The pneumatic channels 100 and 102 are in turn connected to corresponding annular pneumatic channels 106 and 108. provided in the cylinder cap 34, by means of several small supply orifices (not shown) formed in the wall of the sleeve 104. This structure was selected because the cylinder cap 34 is. in the preferred embodiment, cast aluminum and is undesirable. that the fluted cap 86 rotates inside such a material. Consequently, the sleeve 104 is used as an intermediate bearing; it can be formed from a material such as bronze. Several seals 110 allow a tight rotation of the cap 86 inside the sleeve 104.

 The turntable 22 is bolted to the top of the supporting grooved cap 86 so as to allow communication between respectively 120 and 122. As best shown in FIG. 2, alignment of the turntable 22 on the cap 86 is facilitated by the fact that the upper ends of the air passages 92 and 94 have the shape of respective curved channels 124 and 126. The rotary table 22 is not keyed on the grooved cap 86 and the air passages 124 and 126 are curved to allow a alignment of the turntable with the carrier plate during installation.

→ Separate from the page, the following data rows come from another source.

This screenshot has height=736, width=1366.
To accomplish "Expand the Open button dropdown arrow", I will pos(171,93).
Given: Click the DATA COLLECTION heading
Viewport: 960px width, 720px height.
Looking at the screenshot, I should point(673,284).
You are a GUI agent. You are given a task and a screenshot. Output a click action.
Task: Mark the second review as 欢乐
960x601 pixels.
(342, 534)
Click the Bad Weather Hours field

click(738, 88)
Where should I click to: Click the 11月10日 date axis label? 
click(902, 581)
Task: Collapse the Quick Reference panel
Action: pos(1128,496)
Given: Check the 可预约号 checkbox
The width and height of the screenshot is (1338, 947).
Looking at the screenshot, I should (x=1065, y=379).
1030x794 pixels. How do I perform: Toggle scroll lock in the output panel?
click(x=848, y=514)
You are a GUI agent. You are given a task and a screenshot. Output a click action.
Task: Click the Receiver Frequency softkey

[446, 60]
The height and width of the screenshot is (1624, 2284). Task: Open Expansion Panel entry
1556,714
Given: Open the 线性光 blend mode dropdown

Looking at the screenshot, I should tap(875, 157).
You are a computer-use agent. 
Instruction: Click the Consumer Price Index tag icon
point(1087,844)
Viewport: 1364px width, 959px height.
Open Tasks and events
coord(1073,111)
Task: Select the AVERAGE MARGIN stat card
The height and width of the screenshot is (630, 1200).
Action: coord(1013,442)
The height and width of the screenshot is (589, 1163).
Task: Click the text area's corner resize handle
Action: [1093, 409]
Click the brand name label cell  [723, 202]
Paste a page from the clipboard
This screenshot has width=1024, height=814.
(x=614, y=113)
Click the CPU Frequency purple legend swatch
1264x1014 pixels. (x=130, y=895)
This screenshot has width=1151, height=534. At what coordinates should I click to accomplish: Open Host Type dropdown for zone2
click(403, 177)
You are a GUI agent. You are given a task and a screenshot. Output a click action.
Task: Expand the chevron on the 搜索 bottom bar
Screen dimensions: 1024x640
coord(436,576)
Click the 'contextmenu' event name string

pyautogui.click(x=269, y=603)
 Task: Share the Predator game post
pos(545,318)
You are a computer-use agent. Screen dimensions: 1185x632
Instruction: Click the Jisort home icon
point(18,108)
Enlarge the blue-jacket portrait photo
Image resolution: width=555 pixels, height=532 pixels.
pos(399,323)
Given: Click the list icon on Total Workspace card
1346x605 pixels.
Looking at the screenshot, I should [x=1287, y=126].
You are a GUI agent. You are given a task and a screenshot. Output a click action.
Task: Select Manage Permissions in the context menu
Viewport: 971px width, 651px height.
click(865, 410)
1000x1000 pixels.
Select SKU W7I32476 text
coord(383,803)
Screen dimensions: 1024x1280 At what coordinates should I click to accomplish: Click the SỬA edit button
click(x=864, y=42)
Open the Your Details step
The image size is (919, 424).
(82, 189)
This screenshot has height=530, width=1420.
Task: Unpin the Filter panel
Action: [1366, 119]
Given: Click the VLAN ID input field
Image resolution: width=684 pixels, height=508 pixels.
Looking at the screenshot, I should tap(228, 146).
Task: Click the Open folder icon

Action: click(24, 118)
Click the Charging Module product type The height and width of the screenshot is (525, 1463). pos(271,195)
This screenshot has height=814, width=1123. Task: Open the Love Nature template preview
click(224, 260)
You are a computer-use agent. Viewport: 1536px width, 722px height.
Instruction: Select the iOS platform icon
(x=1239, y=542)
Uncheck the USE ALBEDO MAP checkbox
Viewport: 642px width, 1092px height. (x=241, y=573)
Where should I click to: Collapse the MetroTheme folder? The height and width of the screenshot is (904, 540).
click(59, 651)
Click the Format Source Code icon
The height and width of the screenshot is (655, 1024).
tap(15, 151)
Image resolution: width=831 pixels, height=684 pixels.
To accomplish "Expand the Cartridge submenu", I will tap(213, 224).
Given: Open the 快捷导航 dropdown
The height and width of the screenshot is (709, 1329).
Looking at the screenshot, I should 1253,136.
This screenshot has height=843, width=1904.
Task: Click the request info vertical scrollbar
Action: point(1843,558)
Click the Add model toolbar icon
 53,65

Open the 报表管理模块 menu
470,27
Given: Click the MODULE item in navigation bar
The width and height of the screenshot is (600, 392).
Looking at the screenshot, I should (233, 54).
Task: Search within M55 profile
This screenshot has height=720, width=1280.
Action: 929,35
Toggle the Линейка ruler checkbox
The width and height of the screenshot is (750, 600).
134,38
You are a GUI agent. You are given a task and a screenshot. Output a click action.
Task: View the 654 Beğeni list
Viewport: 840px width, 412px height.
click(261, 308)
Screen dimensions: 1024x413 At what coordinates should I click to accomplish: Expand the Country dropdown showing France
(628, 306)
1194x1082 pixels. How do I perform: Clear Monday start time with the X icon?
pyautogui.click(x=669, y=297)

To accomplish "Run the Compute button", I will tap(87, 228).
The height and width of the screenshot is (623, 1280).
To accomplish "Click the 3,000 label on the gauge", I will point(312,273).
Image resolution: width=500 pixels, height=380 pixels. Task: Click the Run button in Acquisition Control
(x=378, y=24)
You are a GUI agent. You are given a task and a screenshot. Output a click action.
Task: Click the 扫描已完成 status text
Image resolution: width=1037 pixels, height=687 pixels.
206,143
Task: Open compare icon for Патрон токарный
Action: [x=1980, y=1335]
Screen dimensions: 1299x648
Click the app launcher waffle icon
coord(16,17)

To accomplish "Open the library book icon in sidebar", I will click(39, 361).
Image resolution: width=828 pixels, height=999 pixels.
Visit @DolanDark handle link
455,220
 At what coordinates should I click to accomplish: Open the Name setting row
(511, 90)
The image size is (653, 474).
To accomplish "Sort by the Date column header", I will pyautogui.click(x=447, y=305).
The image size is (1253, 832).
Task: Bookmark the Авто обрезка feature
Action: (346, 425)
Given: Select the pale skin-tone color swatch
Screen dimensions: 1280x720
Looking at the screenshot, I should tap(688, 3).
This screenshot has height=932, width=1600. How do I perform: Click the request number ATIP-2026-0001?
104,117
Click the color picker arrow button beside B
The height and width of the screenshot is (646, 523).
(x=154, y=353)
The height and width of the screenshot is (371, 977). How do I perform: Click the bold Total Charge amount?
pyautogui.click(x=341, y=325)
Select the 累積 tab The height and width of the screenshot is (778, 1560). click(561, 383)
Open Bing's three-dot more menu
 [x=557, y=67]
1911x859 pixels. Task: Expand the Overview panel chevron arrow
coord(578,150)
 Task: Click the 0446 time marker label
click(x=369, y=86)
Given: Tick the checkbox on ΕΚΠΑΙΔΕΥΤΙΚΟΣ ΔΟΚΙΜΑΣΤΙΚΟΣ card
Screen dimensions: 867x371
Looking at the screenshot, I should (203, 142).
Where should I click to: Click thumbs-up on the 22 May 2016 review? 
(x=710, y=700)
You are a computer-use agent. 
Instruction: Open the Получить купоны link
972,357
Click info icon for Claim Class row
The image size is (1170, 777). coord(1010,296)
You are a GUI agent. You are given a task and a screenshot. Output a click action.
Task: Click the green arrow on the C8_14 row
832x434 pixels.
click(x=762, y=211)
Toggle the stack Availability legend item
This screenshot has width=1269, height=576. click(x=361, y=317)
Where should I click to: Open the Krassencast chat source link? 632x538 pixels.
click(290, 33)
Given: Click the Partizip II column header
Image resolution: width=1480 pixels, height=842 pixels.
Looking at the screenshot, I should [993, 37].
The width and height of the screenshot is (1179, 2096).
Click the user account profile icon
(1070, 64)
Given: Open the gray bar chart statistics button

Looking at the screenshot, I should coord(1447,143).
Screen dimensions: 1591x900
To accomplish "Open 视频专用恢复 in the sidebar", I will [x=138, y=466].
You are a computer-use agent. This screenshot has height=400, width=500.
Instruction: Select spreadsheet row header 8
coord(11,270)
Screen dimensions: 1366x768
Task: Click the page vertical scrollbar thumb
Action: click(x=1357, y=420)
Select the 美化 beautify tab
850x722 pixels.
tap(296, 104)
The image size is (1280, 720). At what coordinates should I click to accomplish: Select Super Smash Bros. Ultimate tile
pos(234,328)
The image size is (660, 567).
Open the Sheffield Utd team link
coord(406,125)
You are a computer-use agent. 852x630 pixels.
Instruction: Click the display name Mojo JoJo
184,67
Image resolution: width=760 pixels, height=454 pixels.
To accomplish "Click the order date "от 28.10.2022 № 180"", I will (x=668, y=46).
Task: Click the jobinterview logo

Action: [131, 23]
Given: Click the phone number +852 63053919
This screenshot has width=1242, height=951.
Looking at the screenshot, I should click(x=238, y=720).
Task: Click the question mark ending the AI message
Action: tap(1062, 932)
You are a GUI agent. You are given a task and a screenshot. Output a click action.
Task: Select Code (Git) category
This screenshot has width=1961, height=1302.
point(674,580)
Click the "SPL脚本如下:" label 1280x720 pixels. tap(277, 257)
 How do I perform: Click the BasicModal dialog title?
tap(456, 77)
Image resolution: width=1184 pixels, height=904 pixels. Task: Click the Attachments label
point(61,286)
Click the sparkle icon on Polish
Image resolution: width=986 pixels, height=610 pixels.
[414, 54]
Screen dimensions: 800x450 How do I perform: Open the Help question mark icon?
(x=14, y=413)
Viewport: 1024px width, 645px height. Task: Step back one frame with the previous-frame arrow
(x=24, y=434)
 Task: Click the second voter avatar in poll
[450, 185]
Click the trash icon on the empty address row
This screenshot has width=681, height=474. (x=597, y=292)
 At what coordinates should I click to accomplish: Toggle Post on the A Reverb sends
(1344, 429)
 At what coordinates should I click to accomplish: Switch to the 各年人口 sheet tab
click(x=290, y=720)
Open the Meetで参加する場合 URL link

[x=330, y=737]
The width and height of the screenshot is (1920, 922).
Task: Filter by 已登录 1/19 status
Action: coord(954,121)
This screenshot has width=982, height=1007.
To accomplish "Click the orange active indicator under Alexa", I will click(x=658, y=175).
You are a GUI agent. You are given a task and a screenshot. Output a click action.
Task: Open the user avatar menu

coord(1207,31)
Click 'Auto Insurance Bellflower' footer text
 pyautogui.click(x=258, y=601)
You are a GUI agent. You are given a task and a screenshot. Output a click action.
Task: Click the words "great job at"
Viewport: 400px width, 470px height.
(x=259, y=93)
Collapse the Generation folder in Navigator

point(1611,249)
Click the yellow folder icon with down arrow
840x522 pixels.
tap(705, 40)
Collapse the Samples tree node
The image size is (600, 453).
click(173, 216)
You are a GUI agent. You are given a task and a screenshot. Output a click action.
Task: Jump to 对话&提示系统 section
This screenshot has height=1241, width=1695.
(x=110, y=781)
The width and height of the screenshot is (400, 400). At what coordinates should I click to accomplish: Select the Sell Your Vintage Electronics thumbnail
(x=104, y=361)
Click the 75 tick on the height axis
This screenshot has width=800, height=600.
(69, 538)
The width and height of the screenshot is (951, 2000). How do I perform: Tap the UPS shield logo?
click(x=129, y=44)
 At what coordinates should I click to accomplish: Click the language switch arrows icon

 With reference to FIGS. 1 and 2, it should be noted that the mounting support 60 also serves as an air manifold for transmitting air from supply pipes (not shown) connected to the base of the support 60. The support 60 has four air passages, 130, 131, 132 and 133. The passages 130 and 131 respectively supply extension air and retraction air to the pusher cylinder via the air channels 100 and 102, as explained above. The passages 132 and 133 supply push air and return air to the push mechanism 10 via the respective air conduits 50 and 51.

The connection between the passage 133 and the air duct 50 is better visible in FIG. 4. The air passage 132 is connected in a similar manner to the air duct 51 (better visible in FIG. 1).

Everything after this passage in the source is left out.